— start of GIVEN INFORMATION —

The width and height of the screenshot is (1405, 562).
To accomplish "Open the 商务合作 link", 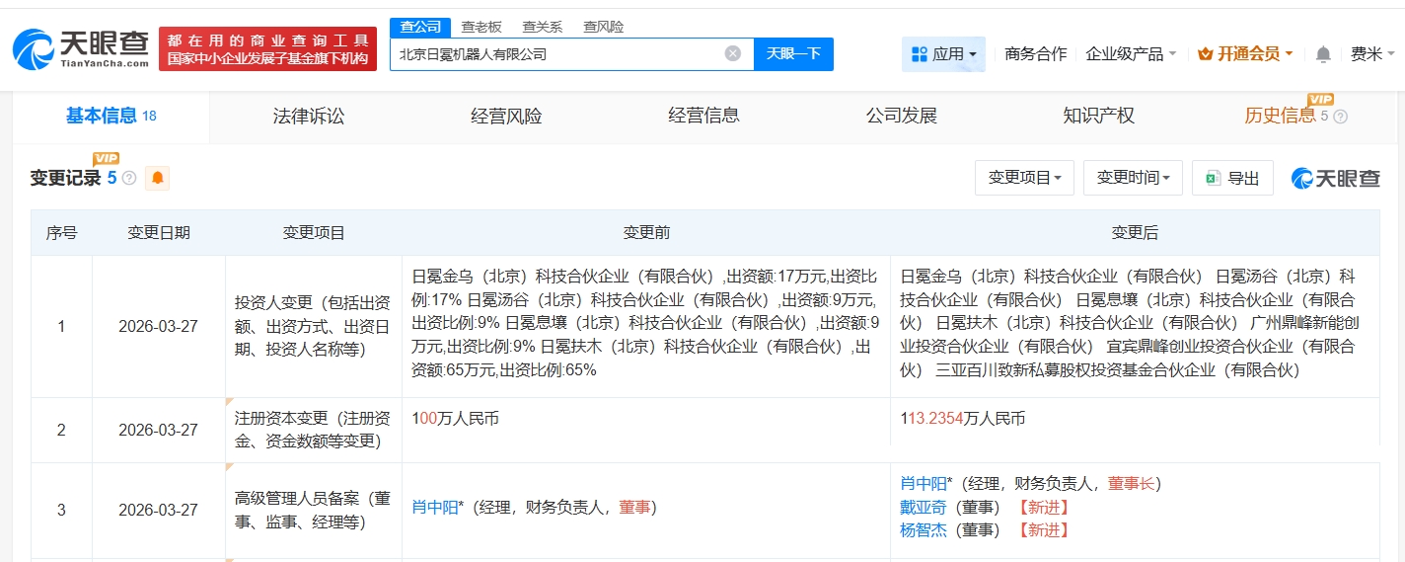I will coord(1035,54).
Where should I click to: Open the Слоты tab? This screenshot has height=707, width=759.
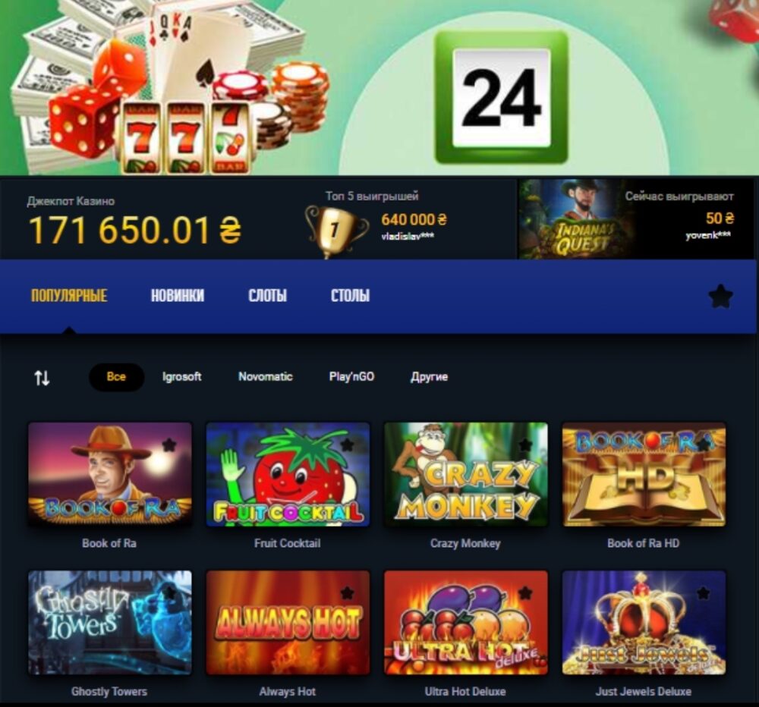[x=268, y=295]
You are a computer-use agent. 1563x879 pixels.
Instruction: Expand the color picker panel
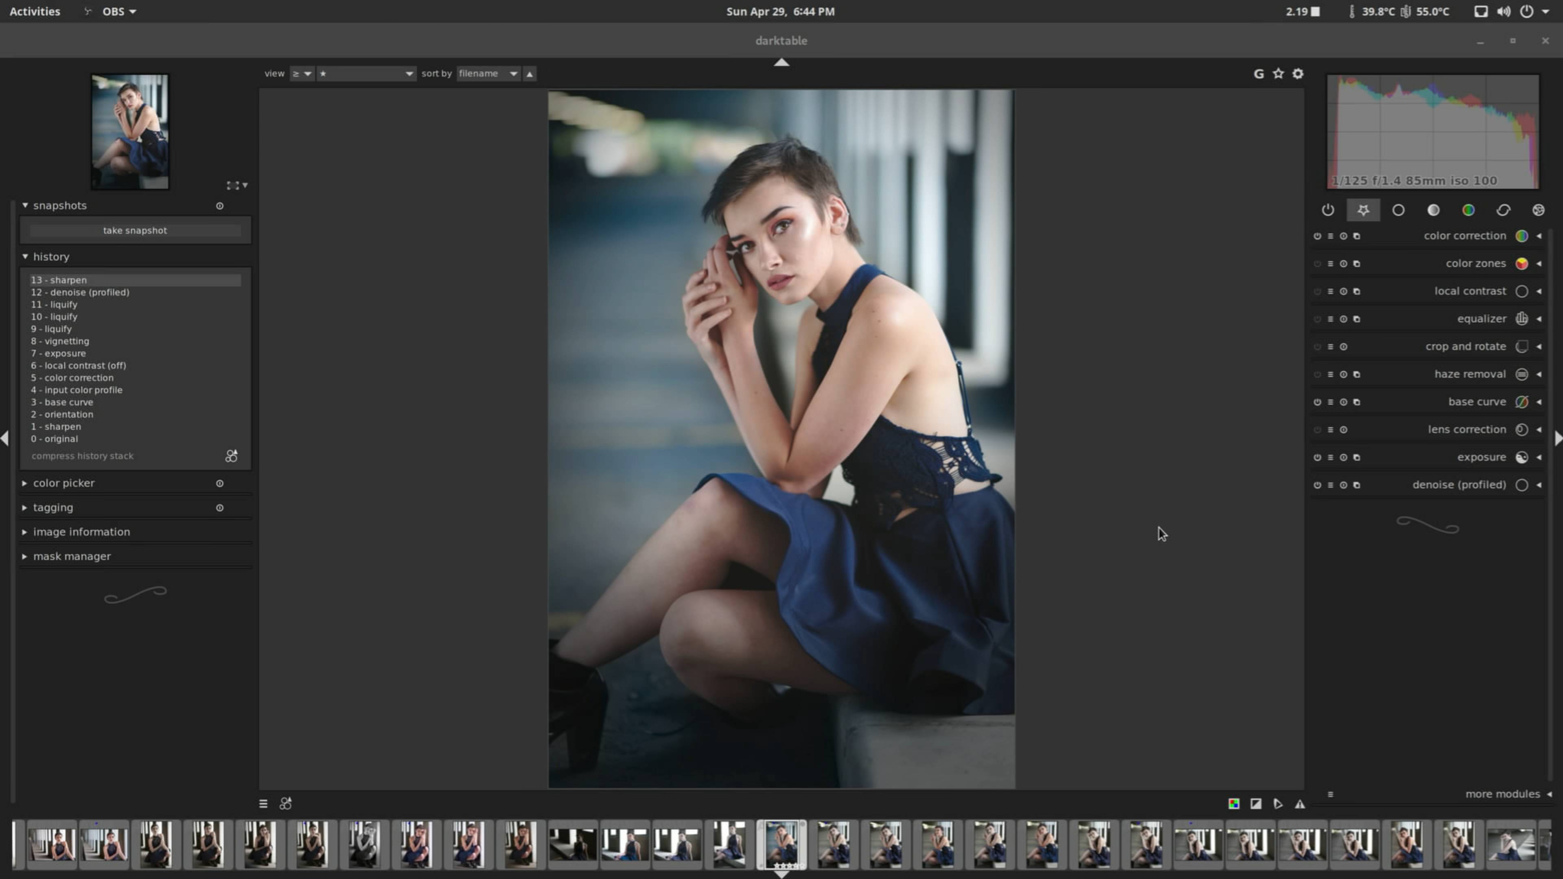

— end of GIVEN INFORMATION —

=== REQUIREMENTS ===
Identify every line in the records above that contains the word "width", and copy each of those lines in full.

=== SOLUTION TO THE EXERCISE ===
The width and height of the screenshot is (1405, 562).
Where should I click to: Open the Слоты tab? This screenshot has height=707, width=759.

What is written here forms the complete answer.